The importance of millennials in driving the new digital era was a major topic at the Telecom Review Summit in held in Lebanon. Millennials as consumers are driving the consumer market – demanding what they want, how they want it, and how much they are willing to pay. The general consensus at the event was that it’s time to embrace the needs of millennials or risk being left behind.

During a panel discussion at the Telecom Review Summit on serving the younger generations’ expectations, Rafiah Ibrahim said it’s important for the telecom industry – including operators, vendors, and equipment suppliers – to understand and cater for the millennial generation because they represent the future and will set new standards.

But catering to millennials isn’t always easy. They tend to “think very fast as consumers and drive new trends quickly,” Rafiah explained to Telecom Review on the sidelines of the event. The solution, she said, is to bring more millennials into organizations so they can be the ones to create new ideas and influence business decisions.

It’s important to remember, however, that as employees, millennials often don’t want to spend too long in a job position. To millennials, feeling fulfilled by their work is more important than how much money they make, Rafiah suggested, and they will pursue other available opportunities that suit their needs.

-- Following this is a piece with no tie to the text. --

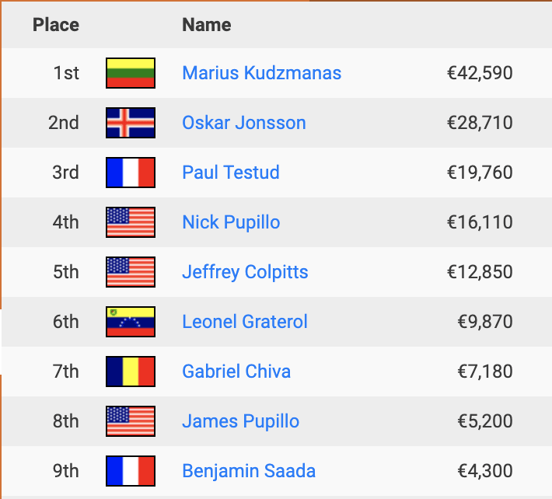Open James Pupillo player link
The width and height of the screenshot is (552, 499).
pos(240,421)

“If millennials feel they can make money faster in a different way – such as starting their own business – they will pursue it without question,” she said. For legacy companies like Ericsson, the question is how to retain millennials that are employed and keep them engaged enough to feel satisfied. Retaining millennials is difficult, Rafiah added, because of the ease of travel today and the work opportunities available to millennials overseas.  

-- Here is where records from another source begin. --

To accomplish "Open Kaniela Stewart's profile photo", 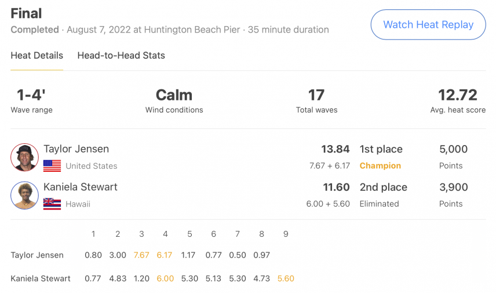I will coord(25,196).
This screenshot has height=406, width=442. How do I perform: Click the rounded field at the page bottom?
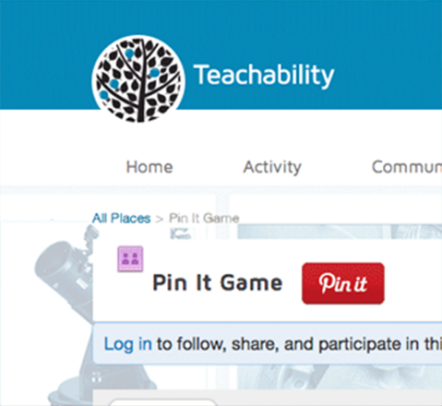(163, 402)

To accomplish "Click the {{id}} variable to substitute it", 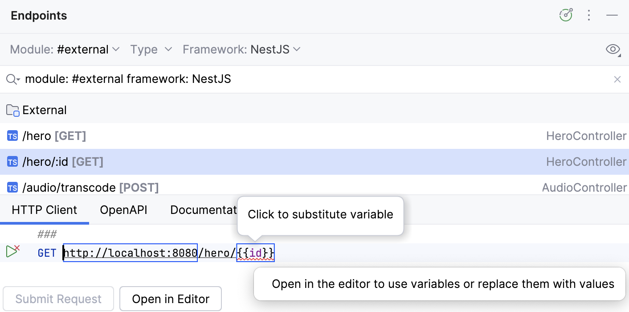I will 255,253.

Ericsson recognizes the benefits that millennials bring to the company, said Rafiah, reflecting on a recent announcement Ericsson made at Mobile World Congress 2018. In the Middle East and Africa, Ericsson plans to launch innovation hubs in 2018, spin offs of the Ericsson Garage concept – labs designed to explore future technology through Lean Startup Methodology, taking new ideas through to commercial viability.

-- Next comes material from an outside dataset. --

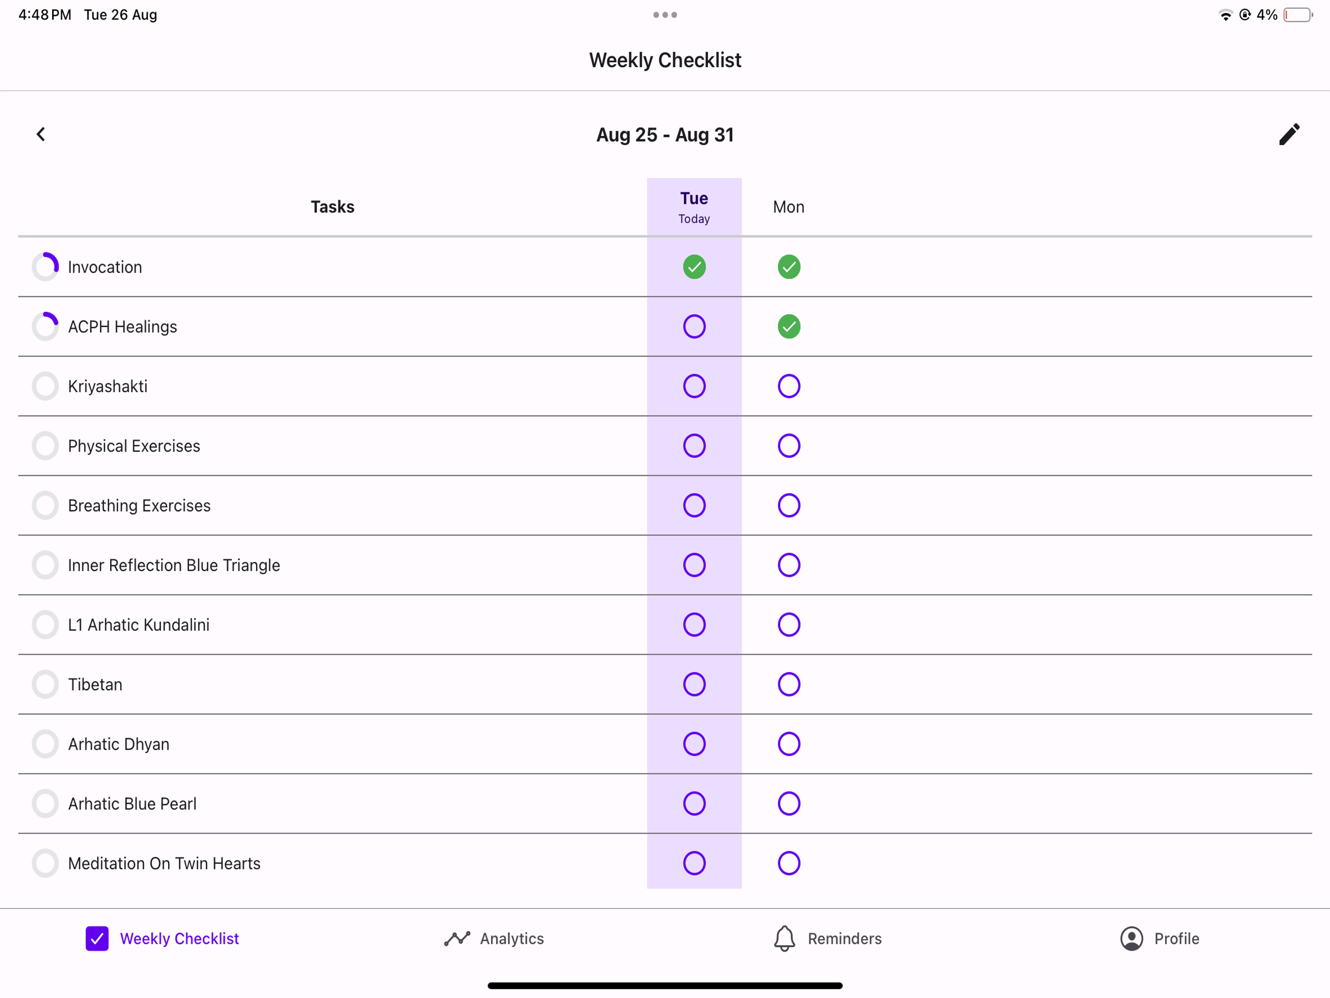
Task: Select the Mon column header
Action: [x=789, y=207]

The innovation labs will “encourage collaboration as an ecosystem,” said Rafiah, where the company will work with operators and invite start-up companies to collaborate. “Operators know the consumers,” she said, “so we bring the operators together along with academia and startups to form collaborations and foster innovation in the field of ICT.”  

On the topic of millennials in Africa and the Middle East, the region Rafiah is in charge of, she said the generation faces unique challenges compared to counterparts in other areas of the world because of political turmoil and security issues. As a result, many young people don’t want to live long-term in the region, she said, often opting to work in Europe or the United States.

“That is my problem today – trying to retain millennials and interest them in staying in the region,” said Rafiah. Solutions to this might include local universities partnering with universities abroad to offer the same courses to generate more interest among students in pursuing their studies locally, she said.

However, there is nothing wrong with experiencing life abroad, Rafiah stressed – in fact, she encourages it and said it’s a contributing factor to why millennials see the world a lot more open-mindedly than previous generations. Rafiah said Ericsson wants millennials in the region to feel they can come back home after they have had their experience abroad.

To entice millennials to come home, countries in the Middle East and Africa need to invest more in infrastructure and make business easy to conduct. In the UAE, for example, free trade zones (FTZs) are special economic zones set up with the objective of offering tax concessions and customs duty benefits to expatriate investors. There are more than 30 Free Zones operating in Dubai.